What you have to do:
Write out the lines from the one holding "324, 804, 337)" through the one holding "35, 872, 44)", including both ends, word for word.

Extracted data:

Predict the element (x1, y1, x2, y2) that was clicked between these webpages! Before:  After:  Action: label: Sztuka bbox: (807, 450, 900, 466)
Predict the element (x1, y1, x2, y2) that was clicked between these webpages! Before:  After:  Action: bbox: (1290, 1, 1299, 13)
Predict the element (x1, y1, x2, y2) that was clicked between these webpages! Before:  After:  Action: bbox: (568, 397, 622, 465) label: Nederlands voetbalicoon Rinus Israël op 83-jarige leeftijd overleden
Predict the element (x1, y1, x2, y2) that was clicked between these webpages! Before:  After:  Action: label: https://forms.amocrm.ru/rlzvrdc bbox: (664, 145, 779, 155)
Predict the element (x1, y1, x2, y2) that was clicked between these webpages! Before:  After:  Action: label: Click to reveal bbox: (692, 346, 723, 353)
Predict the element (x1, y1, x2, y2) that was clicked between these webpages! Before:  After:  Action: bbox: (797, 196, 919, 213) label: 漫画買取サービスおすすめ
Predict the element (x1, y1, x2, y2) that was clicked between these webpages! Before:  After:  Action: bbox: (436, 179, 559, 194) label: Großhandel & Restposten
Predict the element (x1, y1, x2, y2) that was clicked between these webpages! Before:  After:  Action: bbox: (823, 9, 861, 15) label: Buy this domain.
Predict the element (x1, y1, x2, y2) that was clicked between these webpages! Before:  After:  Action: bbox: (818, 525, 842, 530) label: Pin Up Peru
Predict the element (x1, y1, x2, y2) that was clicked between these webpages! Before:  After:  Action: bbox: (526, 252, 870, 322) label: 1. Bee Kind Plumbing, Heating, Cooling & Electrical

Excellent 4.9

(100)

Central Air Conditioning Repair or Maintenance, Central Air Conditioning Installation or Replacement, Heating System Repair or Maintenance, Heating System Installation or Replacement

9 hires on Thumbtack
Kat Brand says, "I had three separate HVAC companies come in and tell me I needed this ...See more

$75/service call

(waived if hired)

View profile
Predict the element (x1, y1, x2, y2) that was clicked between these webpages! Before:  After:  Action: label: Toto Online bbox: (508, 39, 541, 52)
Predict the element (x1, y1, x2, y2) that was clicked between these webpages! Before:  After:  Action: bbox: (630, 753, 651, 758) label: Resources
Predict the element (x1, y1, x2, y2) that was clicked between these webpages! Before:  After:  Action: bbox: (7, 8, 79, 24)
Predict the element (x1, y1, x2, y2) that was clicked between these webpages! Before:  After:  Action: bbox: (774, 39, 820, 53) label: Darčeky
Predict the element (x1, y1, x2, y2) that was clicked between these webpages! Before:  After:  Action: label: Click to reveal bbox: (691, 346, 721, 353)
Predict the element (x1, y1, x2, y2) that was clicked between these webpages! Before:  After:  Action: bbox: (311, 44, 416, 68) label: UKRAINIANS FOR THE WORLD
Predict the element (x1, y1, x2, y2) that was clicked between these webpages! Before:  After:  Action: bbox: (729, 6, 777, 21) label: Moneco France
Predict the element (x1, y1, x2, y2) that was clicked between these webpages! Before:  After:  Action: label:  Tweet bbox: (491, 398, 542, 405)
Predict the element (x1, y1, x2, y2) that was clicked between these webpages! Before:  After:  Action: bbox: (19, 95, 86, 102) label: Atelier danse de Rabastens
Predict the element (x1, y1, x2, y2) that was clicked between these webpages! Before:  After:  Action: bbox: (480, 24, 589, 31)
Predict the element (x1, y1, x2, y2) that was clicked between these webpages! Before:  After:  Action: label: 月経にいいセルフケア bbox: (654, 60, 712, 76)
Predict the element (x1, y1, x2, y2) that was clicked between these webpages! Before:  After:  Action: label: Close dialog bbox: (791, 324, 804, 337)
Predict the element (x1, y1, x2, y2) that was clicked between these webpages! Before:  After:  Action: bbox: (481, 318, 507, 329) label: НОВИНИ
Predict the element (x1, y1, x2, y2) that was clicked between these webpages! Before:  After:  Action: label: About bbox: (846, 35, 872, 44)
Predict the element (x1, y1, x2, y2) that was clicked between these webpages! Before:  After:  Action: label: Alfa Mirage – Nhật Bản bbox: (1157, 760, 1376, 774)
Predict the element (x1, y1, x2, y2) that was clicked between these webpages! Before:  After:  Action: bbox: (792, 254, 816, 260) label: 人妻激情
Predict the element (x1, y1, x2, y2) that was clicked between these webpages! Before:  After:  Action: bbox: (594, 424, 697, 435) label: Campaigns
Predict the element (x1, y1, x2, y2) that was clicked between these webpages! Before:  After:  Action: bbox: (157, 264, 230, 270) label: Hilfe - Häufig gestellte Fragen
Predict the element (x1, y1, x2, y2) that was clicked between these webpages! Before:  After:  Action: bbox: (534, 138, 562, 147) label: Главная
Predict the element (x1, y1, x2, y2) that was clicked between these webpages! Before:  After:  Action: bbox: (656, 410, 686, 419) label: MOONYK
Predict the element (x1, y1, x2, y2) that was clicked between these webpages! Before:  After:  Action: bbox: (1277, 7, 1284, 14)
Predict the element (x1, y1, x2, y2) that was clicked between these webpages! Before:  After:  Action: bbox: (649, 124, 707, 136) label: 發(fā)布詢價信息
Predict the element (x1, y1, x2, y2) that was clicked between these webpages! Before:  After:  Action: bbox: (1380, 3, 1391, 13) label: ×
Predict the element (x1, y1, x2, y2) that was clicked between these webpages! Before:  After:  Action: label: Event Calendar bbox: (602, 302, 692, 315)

The output:
Predict the element (x1, y1, x2, y2) that was clicked between these webpages! Before:  After:  Action: label: Close dialog bbox: (791, 324, 804, 337)
Predict the element (x1, y1, x2, y2) that was clicked between these webpages! Before:  After:  Action: bbox: (481, 318, 507, 329) label: НОВИНИ
Predict the element (x1, y1, x2, y2) that was clicked between these webpages! Before:  After:  Action: label: About bbox: (846, 35, 872, 44)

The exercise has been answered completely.